Candidate: Dr. Matthew Semler, MD, MSCI is an Assistant Professor at Vanderbilt University Medical Center. Dr. Semler has a strong background in critical care clinical trials gained through both his formal training in clinical research and his work conducting prior comparative effectiveness trials in fluid management and respiratory support. His long-term career plan is to become a physician scientist recognized as the national leader in the integration of pragmatic comparative effectiveness trials into the delivery of critical care. To achieve this, his immediate goals are to learn the clinical informatics methods needed to embed clinical trials within the electronic health record, advance his methodologic expertise in novel trial designs, and master the advanced modeling techniques required to predict the effect of therapy for individual patients. Research Project: Each year 2-3 million critically ill adults receive invasive mechanical ventilation, with an associated in-hospital mortality of 25-35%. Mechanical ventilation of critically ill adults universally involves titration of the fraction of inspired oxygen (FiO2) to maintain arterial oxygen saturation (SpO2), and yet the optimal SpO2 target remains unknown. Both hyperoxia and hypoxia may influence organ function, and improved understanding of the effects of SpO2 target during mechanical ventilation on clinical outcomes of critical illness is urgently needed.
The Specific Aims of the proposed research are:
Aim 1) Conduct the Pragmatic Investigation of optimaL Oxygen Targets (PILOT) trial, a 2,250-patient cluster-crossover trial testing the hypothesis that use of a lower SpO2 target (90%) for mechanically ventilated ICU patients will result in more days alive and free of invasive mechanical ventilation than use of an intermediate SpO2 target (94%) or a higher SpO2 target (98%);
and Aim 2) Develop a statistical model predicting the effect of SpO2 target on clinical outcomes for individual patients, using data from the PILOT trial. Career Development: Dr. Semler?s career development plan integrates formal coursework with personalized training with his mentors and collaborators to: 1) strengthen his methodologic foundation in the conduct of pragmatic comparative effectiveness trials; 2) develop expertise in novel clinical trial designs; 3) master advanced statistical modeling techniques for cluster-level data and predicting the effect of therapy for individual patients within a trial, and 4) bolstering his skills as a leader of multi-disciplinary research teams. Environment: VUMC is the ideal environment to foster Dr. Semler?s development into a national leader in pragmatic comparative effectiveness trials within critical care. The environment includes an unparalleled team of NIH-funded mentors and collaborators, an internationally-recognized bioinformatics infrastructure, and the new Learning Healthcare System component of Vanderbilt?s Clinical and Translational Science Award (CTSA), funded to develop the novel methods for integrating clinical research into clinical care that form the basis for the proposed research project and career development plan.
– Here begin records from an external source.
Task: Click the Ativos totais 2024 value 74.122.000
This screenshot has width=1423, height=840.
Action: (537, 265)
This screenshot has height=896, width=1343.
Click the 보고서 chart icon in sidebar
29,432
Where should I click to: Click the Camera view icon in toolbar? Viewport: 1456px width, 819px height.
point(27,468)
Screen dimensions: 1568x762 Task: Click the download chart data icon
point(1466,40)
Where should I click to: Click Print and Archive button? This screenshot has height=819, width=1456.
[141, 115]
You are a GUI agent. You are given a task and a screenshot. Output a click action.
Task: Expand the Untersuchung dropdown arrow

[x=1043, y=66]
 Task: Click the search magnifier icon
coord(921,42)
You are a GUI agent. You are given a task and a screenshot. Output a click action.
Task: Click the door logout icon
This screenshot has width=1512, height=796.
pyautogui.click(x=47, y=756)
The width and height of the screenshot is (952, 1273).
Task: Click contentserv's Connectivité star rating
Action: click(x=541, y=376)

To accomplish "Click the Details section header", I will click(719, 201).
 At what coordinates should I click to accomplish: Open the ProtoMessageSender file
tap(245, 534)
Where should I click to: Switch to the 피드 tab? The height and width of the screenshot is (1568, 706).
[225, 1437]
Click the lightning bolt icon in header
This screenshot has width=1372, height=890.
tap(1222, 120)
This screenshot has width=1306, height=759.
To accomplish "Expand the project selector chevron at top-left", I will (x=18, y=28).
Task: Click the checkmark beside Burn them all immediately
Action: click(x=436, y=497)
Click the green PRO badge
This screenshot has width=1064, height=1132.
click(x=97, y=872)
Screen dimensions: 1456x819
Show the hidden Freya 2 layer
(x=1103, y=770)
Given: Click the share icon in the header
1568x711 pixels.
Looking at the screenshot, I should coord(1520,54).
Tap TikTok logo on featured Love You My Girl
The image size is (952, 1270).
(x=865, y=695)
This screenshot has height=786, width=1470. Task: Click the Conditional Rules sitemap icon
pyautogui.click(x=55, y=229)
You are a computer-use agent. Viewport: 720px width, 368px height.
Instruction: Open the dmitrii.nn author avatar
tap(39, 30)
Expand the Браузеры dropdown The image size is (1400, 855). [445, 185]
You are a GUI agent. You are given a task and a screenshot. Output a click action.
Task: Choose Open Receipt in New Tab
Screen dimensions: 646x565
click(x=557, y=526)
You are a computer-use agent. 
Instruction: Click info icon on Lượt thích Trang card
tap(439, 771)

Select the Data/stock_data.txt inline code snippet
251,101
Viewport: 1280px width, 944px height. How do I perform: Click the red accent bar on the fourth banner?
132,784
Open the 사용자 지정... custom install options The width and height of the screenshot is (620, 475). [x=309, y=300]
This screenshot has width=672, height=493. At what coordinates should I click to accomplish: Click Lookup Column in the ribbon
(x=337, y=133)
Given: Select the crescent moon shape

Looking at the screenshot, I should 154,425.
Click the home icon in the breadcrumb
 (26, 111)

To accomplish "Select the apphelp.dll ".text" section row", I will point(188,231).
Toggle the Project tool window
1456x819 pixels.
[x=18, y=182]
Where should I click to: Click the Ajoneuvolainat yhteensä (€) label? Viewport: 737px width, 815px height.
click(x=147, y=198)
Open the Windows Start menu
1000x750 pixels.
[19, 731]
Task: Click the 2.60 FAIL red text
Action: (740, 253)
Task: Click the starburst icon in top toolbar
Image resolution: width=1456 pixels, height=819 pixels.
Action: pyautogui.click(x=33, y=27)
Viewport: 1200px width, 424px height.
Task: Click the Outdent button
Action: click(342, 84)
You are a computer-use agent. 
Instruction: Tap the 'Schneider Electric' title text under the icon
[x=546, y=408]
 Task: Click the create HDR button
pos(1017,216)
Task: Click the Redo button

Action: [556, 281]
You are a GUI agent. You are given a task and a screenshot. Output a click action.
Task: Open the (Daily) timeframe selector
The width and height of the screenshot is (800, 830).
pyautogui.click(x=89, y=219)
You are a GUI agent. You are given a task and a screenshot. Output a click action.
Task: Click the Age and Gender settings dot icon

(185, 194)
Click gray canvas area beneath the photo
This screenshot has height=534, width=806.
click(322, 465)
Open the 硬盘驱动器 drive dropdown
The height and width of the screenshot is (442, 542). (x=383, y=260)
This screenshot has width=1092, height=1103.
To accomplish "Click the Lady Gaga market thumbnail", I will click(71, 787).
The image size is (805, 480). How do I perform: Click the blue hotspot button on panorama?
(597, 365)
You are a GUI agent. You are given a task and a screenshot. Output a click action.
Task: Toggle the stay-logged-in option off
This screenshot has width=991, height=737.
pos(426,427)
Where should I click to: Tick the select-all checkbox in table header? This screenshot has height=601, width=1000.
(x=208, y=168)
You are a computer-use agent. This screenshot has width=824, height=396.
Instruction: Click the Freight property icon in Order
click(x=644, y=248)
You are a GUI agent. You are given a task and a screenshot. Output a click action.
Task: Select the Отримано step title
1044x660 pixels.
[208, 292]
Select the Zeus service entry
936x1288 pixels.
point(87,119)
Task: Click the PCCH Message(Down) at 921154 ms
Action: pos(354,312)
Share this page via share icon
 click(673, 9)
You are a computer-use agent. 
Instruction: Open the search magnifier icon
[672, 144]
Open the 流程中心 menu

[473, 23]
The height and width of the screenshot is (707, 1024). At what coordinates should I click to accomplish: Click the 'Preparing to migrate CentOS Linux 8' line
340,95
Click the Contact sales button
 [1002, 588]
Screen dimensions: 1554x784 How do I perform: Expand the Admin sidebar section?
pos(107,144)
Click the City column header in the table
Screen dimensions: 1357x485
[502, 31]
Millions of critically ill adults receive oxygen therapy during invasive mechanical ventilation each year, yet the optimal arterial oxygen saturation target for mechanically ventilated adults remains unknown. A better understanding of the effects of inspired oxygen, hyperoxemia, and hypoxemia on organ function and clinical outcomes for mechanically ventilated intensive care unit patients is urgently needed. Therefore, we designed the Pragmatic Investigation of optimaL Oxygen Targets (PILOT) trial to compare the effects of higher, intermediate, and lower oxygen saturation targets on the number of days alive and free from mechanical ventilation, for mechanically ventilated patients overall and, via advanced predictive modeling, for individual patients.